Another example of “forecasting depends greatly on where you live”. In Key West, FL, in the summer, they ALWAYS forecast 20% chance of rain. The rain storms are so localized, I have seen it raining in the backyard but not the front yard. Then a few hours later, see it raining in the front yard, but not the backyard.
One buddy of mine said, “I’ve seen it rain on the highway here where you only need one windshield wiper”.
That’s funny.
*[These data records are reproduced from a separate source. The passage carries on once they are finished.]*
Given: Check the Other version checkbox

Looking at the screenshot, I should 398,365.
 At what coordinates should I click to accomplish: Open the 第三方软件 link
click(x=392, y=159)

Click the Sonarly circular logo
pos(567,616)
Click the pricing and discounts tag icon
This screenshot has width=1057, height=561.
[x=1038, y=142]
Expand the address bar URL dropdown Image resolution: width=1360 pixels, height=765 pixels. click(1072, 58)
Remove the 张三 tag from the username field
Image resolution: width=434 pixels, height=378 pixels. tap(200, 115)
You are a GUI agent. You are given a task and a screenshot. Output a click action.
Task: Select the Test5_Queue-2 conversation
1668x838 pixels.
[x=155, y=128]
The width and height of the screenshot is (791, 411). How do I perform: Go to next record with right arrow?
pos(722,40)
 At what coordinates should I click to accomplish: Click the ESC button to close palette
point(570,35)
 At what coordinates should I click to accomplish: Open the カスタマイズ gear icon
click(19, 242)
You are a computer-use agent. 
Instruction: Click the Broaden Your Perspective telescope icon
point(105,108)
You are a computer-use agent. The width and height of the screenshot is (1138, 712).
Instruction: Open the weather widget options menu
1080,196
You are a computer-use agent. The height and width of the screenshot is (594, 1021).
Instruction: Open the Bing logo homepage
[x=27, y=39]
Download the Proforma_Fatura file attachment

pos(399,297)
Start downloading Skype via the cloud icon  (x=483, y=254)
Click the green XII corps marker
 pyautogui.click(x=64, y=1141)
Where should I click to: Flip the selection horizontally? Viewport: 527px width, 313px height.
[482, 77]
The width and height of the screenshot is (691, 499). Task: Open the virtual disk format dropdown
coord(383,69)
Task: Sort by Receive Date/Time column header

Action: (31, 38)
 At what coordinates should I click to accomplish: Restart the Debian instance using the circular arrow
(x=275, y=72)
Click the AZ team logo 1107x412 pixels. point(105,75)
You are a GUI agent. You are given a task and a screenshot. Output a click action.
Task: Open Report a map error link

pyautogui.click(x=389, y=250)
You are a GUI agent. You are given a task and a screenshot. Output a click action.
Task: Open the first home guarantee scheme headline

All of our meteorlogists in Charleston thought it would land in SC, near Beaufort was the original prediction, which is why I left town a day before it hit on Sept. 21, 1989.
Five orders of magnitude in a week is just the first example off the top of my head. There are similar problems in the shorter term, partially because the longer term is made up of the shorter term…
Basically, mathematicians have done all they really can do with it. The problem is as solved as it’s going to get.